● REQUIREMENT A: Return a verbatim span of the article on open source versus proprietary software, beginning at the words "Given how widespread" and stopping after "up any misconceptions.".
● REQUIREMENT B: Extend the article on open source versus proprietary software for production companies, starting right after its final sentence.

● PASSAGE TO READ:
Open source or proprietary software? A practical guide for production companies
Emile Pierloot
on , updated
Is open source software (OSS) the right decision for your production company? In contrast to proprietary software, the possibilities in terms of flexibility and scalability are endless. Yet, not all open source applications are alike. And of course, there’s no such thing as a free lunch. Here’s a basic framework to evaluate OSS for your business.
And did you know that open source software powers 99% of all supercomputers worldwide?
Given how widespread it is, it’s clear that open source is embedded in our daily lives and businesses, including industrial environments. So it’s also important, as beneficiaries, to look beyond the hype and clear up any misconceptions.
The rise of open source in the industry
There’s no denying it: open source software (OSS) is becoming increasingly prevalent in the industrial world. Many production companies are turning to it to streamline operations, reduce costs, and foster innovation. But what are the real benefits of open source software, and where do its limitations lie?

● DATA EXCERPT:

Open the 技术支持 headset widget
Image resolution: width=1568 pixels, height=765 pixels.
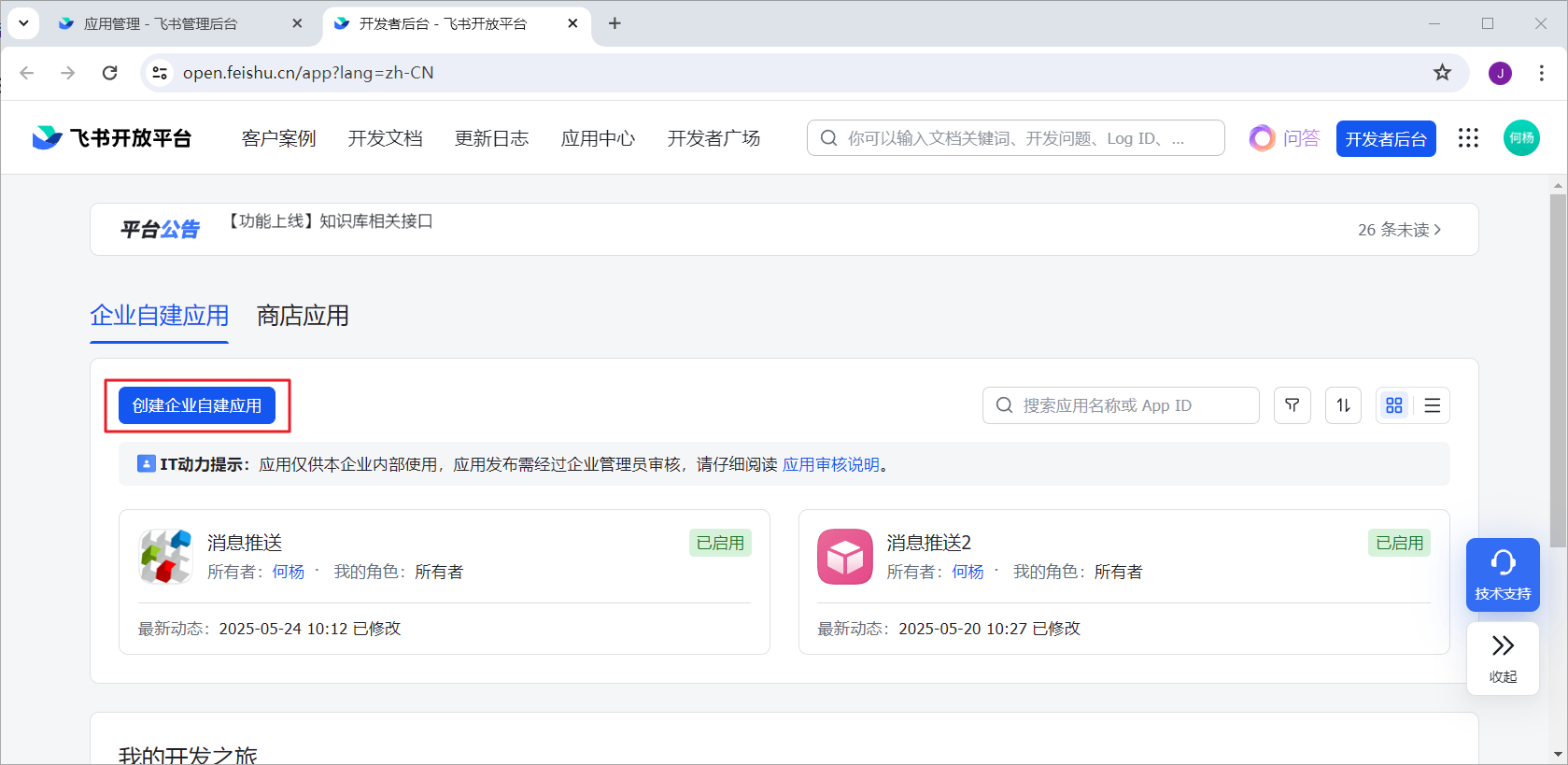click(1502, 574)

● RESPONSE A:
Given how widespread it is, it’s clear that open source is embedded in our daily lives and businesses, including industrial environments. So it’s also important, as beneficiaries, to look beyond the hype and clear up any misconceptions.

● RESPONSE B:
For production companies, the key lies in knowing how to leverage OSS effectively. In this article, I’ll try to give you the basics and set up a framework for evaluating when open source solutions are right for you.
By understanding both its advantages and the challenges, you can make strategic decisions that enhance your operations and ensure your organisation stays competitive.
In this blog post, you’ll explore:
Why open source matters to the industry, to Factry and to me
What open source software (OSS) is, and what it’s not (free)
OSS vs proprietary software: what sets them apart?
When to choose OSS over proprietary software
Key takeaways to leverage OSS effectively
Why open source matters matters
I personally joined Factry because their use of open source technologies as a key differentiator intrigued me. From the start, Factry has relied on open source databases to give clients full ownership of their data and integrated seamlessly with the open source visualisation platform, Grafana.
This means there’s no vendor lock-in, and companies can store and manage their data independently of Factry’s systems. By integrating with tools like Grafana OSS as well, Factry enables their clients complete flexibility in data storage, visualisation and analysis.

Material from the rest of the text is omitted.